Waarderingen zoals ze in de rapportages worden weergegeven:

K Kan beter V Voldoende G Goed

(6)

2 . Hoofdconclusie en vervolg

In dit hoofdstuk beschrijven we de hoofdconclusie en geven we de afzonderlijke waarderingen weer per standaard op kinderdagverblijf De Waterratjes.

Conclusie

We waarderen de kwaliteit van de voorschoolse educatie op kinderdagverblijf De Waterratjes als voldoende. Vijf van de acht standaarden zijn voldoende.

Context

Peuteropvang De Waterratjes is evenals Openbare basisschool de Waterlelie gevestigd aan de Albert Verweystraat 1 in Winschoten.

Tijdens ons onderzoek zijn 14 peuters aanwezig, waarvan 6 een vve- indicatie hebben. Peuters uit allerlei lagen van de bevolking bezoeken de Waterratjes. De peuters stromen als ze vier jaar worden meestal uit naar obs De Waterlelie of de in de buurt gelegen cbs Maranatha.

Basisvoorwaarden voorschoolse educatie volgens de GGD De GGD-toezichthouder heeft op 5 maart 2018 de basisvoorwaarden voorschoolse educatie onderzocht. Uit dit onderzoek bleek (na overleg en overreding) dat de basisvoorwaarden geen tekortkomingen vertoonden.

Afspraken over vervolgtoezicht

• niet van toepassing

(7)

3 . Resultaten kwaliteitsonderzoek voorschoolse educatie

In dit hoofdstuk geven wij per kwaliteitsgebied de waarderingen en de resultaten van het onderzoek op kinderdagverblijf De Waterratjes.

3.1. Ontwikkelingsproces

OP1. Aanbod

De standaard aanbod waarderen we als kan beter.
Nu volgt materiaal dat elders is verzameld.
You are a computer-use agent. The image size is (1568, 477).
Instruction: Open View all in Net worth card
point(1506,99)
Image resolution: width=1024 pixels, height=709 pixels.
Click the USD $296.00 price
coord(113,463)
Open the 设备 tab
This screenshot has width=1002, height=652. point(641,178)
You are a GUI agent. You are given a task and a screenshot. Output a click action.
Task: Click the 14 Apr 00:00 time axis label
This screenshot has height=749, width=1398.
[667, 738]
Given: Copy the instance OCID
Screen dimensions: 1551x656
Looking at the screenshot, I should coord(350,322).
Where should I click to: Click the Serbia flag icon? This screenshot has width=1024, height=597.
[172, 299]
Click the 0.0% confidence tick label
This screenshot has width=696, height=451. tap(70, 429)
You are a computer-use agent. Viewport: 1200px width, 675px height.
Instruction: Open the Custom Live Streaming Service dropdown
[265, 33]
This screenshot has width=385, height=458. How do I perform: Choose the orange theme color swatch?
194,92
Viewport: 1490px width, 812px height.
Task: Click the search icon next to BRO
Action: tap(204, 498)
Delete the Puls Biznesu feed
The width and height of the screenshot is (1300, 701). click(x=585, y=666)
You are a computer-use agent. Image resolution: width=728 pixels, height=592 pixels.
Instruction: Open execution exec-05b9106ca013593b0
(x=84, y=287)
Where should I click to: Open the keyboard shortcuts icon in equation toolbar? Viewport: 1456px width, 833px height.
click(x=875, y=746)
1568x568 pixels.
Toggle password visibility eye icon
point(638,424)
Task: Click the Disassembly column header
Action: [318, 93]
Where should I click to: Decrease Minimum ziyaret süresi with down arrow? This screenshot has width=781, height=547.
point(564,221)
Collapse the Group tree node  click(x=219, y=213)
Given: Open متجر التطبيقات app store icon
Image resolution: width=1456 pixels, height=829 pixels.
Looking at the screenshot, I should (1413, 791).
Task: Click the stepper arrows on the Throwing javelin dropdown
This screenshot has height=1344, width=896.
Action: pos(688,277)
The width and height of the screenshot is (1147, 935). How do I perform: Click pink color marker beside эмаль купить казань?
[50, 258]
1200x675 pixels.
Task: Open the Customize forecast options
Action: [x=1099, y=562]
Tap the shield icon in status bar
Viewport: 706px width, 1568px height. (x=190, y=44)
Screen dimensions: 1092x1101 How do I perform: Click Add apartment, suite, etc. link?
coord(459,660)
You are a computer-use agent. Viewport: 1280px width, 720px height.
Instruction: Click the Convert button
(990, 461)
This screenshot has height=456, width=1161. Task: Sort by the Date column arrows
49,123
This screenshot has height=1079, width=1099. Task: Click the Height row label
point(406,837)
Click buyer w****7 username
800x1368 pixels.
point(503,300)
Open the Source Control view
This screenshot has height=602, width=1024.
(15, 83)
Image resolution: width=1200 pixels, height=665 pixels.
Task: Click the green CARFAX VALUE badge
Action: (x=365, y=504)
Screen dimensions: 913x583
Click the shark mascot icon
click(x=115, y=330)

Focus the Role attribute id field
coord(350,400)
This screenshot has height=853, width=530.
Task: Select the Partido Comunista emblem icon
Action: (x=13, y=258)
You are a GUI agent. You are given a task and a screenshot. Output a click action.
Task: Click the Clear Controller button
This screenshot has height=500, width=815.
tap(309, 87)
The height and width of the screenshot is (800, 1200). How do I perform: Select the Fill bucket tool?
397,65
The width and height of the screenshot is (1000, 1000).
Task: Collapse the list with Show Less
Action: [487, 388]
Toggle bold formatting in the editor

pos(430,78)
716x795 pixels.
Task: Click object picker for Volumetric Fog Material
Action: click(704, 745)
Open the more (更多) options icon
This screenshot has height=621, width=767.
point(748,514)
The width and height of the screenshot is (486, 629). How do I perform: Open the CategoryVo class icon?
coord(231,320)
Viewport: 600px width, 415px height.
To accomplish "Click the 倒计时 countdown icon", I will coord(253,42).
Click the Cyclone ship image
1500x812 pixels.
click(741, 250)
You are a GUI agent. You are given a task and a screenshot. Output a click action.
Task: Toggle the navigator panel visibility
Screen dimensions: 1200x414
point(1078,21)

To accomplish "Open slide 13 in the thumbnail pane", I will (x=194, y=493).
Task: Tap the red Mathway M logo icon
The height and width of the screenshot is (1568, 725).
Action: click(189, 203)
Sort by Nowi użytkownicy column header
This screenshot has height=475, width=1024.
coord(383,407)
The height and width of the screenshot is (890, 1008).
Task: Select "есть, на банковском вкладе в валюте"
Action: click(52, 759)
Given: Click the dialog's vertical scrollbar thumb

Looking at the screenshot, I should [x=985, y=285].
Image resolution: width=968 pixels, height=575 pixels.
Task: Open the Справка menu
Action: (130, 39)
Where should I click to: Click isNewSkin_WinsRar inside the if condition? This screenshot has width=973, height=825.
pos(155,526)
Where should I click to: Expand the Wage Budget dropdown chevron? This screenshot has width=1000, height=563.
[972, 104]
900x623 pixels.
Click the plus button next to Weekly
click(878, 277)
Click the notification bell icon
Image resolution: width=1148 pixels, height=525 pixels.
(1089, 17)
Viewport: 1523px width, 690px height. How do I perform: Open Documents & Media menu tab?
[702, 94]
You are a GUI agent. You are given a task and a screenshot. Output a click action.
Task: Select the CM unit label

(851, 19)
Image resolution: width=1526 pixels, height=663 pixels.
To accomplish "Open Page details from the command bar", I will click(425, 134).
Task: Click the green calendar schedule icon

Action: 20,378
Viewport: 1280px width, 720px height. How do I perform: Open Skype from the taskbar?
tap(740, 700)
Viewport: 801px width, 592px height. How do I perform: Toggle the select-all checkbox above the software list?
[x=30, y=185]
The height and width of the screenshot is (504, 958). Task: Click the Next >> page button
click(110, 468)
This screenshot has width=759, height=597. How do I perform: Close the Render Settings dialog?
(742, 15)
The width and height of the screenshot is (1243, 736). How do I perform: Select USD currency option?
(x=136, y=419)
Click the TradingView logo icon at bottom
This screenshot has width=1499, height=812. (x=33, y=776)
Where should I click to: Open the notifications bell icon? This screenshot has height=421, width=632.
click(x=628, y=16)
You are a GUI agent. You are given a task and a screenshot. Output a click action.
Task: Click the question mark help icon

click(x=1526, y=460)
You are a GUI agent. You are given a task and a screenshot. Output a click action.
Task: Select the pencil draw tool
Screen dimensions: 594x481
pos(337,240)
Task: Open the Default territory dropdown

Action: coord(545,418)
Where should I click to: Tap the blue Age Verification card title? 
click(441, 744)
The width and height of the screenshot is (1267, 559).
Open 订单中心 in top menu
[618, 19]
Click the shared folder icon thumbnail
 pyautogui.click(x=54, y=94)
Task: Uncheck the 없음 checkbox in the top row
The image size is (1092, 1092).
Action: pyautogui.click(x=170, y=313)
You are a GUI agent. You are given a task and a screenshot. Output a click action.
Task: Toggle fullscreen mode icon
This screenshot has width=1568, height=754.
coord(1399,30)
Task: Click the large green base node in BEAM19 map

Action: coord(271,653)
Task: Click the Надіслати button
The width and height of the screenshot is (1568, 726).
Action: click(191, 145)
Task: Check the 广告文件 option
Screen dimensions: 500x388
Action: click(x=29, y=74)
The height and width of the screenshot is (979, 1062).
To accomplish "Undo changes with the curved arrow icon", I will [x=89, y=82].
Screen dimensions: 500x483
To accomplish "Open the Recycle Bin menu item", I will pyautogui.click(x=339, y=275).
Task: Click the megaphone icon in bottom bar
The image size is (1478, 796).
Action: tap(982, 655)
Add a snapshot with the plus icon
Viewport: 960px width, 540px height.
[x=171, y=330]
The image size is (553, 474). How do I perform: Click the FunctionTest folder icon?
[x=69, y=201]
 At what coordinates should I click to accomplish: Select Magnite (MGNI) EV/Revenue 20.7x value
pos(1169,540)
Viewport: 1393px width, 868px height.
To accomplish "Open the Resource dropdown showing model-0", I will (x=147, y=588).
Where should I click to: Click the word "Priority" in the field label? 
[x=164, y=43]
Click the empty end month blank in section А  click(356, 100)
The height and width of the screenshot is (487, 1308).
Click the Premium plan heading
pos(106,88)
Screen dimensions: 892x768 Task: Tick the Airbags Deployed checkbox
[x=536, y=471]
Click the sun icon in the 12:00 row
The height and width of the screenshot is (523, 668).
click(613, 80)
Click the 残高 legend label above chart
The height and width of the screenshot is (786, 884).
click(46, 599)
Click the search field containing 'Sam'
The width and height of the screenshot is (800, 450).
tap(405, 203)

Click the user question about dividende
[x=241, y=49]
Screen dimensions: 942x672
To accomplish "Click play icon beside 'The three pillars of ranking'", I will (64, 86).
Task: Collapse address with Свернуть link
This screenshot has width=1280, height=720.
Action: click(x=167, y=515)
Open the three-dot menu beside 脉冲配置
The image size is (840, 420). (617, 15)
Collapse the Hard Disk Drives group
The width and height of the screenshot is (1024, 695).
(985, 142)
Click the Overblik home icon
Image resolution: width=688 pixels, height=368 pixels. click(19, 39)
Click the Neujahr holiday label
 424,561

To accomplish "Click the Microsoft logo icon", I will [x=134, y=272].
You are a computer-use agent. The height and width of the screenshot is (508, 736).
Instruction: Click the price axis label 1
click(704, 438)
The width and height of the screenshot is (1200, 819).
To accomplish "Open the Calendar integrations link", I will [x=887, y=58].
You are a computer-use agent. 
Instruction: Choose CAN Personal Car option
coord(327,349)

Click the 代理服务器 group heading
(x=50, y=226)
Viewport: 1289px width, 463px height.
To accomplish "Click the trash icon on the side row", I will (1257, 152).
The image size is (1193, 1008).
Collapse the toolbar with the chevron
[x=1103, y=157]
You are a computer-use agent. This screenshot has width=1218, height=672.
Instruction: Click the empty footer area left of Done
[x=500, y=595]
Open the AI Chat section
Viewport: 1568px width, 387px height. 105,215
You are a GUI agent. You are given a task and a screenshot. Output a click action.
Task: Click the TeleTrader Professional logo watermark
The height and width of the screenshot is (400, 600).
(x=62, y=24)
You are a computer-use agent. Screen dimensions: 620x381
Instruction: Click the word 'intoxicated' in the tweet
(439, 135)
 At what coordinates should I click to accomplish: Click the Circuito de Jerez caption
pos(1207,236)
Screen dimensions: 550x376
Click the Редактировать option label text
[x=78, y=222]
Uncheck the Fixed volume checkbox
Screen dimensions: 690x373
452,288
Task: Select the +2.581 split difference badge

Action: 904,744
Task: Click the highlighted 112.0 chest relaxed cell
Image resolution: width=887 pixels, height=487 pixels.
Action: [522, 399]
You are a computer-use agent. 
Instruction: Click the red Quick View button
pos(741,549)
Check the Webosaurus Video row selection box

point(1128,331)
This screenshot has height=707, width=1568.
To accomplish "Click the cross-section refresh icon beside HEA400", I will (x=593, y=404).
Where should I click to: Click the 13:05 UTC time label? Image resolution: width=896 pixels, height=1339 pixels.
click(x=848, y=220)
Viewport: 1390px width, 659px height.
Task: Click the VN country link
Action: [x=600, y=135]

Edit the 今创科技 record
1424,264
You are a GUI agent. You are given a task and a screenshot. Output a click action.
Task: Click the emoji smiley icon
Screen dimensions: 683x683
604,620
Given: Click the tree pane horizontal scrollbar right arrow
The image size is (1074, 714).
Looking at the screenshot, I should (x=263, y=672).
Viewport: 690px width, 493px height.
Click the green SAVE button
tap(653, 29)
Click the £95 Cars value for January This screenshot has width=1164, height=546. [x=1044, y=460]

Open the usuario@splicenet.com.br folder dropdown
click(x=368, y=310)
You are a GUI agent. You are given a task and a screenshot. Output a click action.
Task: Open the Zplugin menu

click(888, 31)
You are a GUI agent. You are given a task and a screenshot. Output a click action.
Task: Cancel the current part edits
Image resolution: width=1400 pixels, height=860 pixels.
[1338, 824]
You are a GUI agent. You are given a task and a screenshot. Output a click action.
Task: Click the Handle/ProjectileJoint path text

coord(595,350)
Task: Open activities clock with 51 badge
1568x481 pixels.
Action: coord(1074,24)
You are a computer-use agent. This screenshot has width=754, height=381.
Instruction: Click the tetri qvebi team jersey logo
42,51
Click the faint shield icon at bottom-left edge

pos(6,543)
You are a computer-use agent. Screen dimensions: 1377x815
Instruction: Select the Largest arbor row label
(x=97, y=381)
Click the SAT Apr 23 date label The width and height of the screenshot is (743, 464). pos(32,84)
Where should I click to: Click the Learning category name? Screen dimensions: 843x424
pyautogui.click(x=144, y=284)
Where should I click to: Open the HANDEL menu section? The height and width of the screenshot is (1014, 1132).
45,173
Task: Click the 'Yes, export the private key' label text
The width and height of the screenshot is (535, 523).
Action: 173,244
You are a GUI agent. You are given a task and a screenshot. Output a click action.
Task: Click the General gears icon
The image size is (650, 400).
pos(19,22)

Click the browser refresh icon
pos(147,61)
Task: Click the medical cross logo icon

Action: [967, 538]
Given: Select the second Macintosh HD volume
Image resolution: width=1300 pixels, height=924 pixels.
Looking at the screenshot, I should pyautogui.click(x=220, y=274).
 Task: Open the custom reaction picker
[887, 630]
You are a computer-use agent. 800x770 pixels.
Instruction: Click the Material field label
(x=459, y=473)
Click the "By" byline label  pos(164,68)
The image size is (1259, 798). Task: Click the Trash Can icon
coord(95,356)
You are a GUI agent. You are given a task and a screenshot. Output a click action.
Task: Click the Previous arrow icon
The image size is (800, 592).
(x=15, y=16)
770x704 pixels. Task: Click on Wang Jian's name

De pedagogisch medewerkers van De Waterratjes beschikken over een vve-methode en een thema-uitwerking, waarin verschillende fasen zijn uitgewerkt en waarin ook de doelen zijn vermeld.

Dit is een overzicht voor een periode van ongeveer 6 weken. Hiermee stimuleren zij de ontwikkeling van de peuters op onderdelen van het gebied van taal, rekenen en de sociaal-emotionele ontwikkeling.

Ook richten de pedagogisch medewerkers de ruimte aantrekkelijk en uitdagend in. In de inrichting zien we dat er aandacht is voor het thema waaraan gewerkt wordt.

Naast deze positieve punten zien we ook mogelijkheden voor verbetering. We vinden dat de pedagogisch medewerkers te weinig doelgericht werken aan de uitvoering van het aanbod op alle vier de deelgebieden taal, rekenen, sociaal-emotionele ontwikkeling en motoriek. Een uitwerking in een dag- of weekplanning ontbreekt, waardoor de dagelijkse doelen niet helder zijn. Ook is niet duidelijk hoe vaak de pedagogisch medewerkers met de tutorgroepen werken en hoe dit gaat. Daarnaast kunnen ook de doelen ter verdieping en verrijking uitgewerkt worden voor de pientere peuters. Op dit moment is niet duidelijk in hoeverre het aanbod de peuters voorbereidt op de start in groep 1 van de basisschool.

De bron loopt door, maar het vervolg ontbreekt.